Personal information
- Full name: Carl Johan Petter Hansson
- Date of birth: 14 December 1976 (age 49)
- Place of birth: Söderhamn, Sweden
- Height: 1.87 m (6 ft 2 in)
- Position: Defender

Youth career
- -1994: Stugsunds IK

Senior career*
- Years: Team / Apps / (Gls)
- 1994–1997: Söderhamns FF / 55 / (5)
- 1998–2002: Halmstads BK / 86 / (13)
- 2002–2007: SC Heerenveen / 163 / (14)
- 2007–2010: Rennes / 102 / (4)
- 2010–2012: Monaco / 47 / (0)
- 2012: Sunnersta AIF / 4 / (0)
- Total:  / 457 / (36)

International career
- 2001–2009: Sweden / 43 / (2)

= Petter Hansson =

Swedish footballer

Carl Johan Petter Hansson (/sv/; born 14 December 1976) is a Swedish former professional footballer who played as a defender. He most notably represented Halmstads BK, SC Heerenveen, Rennes, and Monaco during a career that spanned between 1994 and 2012. A full international between 2001 and 2009, he won 43 caps for the Sweden national team and represented his country at the 2004 and 2008 UEFA European Championships as well as the 2006 FIFA World Cup.

== Club career ==

=== Early career ===
Hansson started his career at Söderhamns FF and was transferred to Halmstads BK in 1998. He made his Allsvenskan debut on 4 October 1998 against AIK. Petter Hansson became a popular player at Halmstads BK, mainly because his fighting spirit and a strong will to win a match.

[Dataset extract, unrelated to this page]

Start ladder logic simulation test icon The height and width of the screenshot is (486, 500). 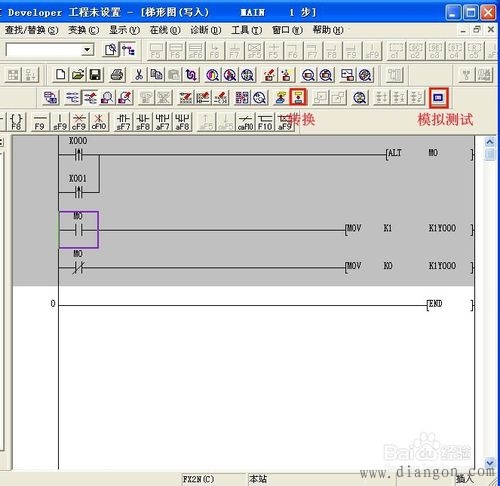(438, 98)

Hansson played as a defensive midfielder and as a central defender and became a key player for the club. This resulted in a growing popularity among fans and he became the team's captain. While at Halmstads BK he helped them win the fourth championship in their history in 2000.

=== SC Heerenveen ===
In 2002, he moved to the Netherlands to play at Eredivisie side SC Heerenveen. At Heerenveen he developed as a more consistent player and became a fan's favourite again. Heerenveen supporters voted him to be SC Heerenveen's best player of the season several times.

=== Rennes ===
On 1 May 2007, he signed a contract at Stade Rennais, playing in Ligue 1. On 15 May 2010, Hansson announced that he would be leaving the club when his contract expired at the end of the season.

=== Monaco ===
On 4 June 2010, he signed a contract with the Ligue 1 club AS Monaco FC. On 30 May 2012, Hansson officially announced, through his agent Fabrice Picot, his retirement as a player.

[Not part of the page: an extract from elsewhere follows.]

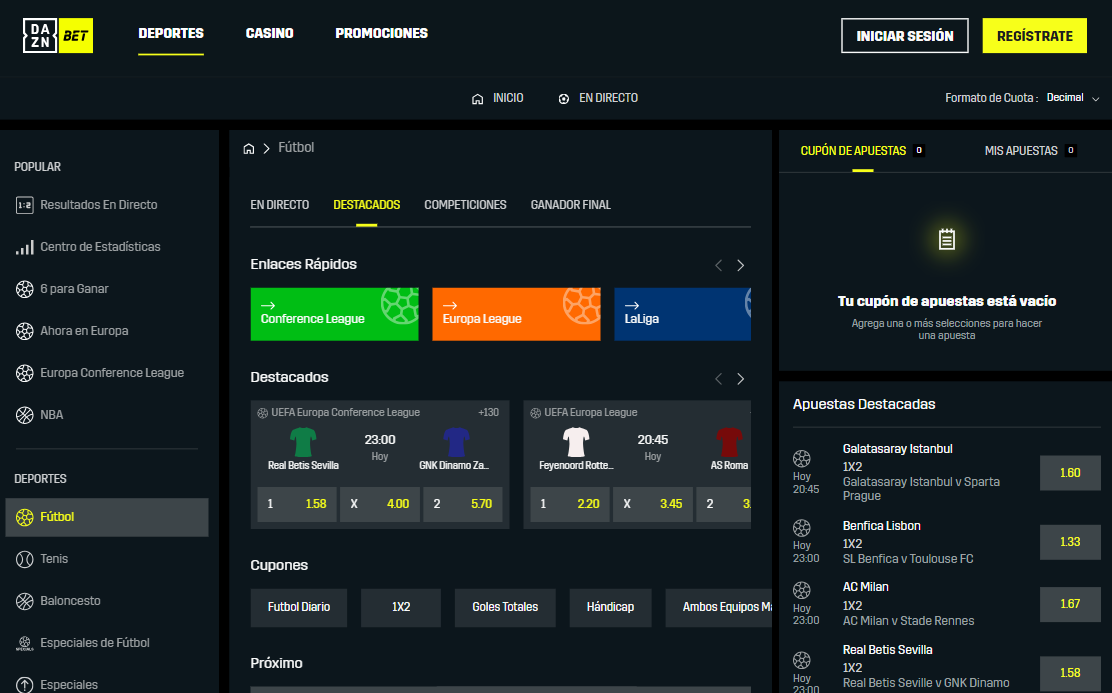Open Especiales de Fútbol medal icon
Screen dimensions: 1112x693
[24, 642]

== International career ==
Hansson earned his first cap for the Sweden national team in 2001, in a match against Finland. He was part of their squad during Euro 2004 and the 2006 World Cup. On 2 June 2007, in the rivalry match against Denmark, he scored his first goal for the national team. During qualification for Euro 2008, he was partnered with Olof Mellberg. On 10 June 2008, at the Euro 2008, he scored his second goal for the national team in the opening match of their campaign, a 2–0 defeat of Greece.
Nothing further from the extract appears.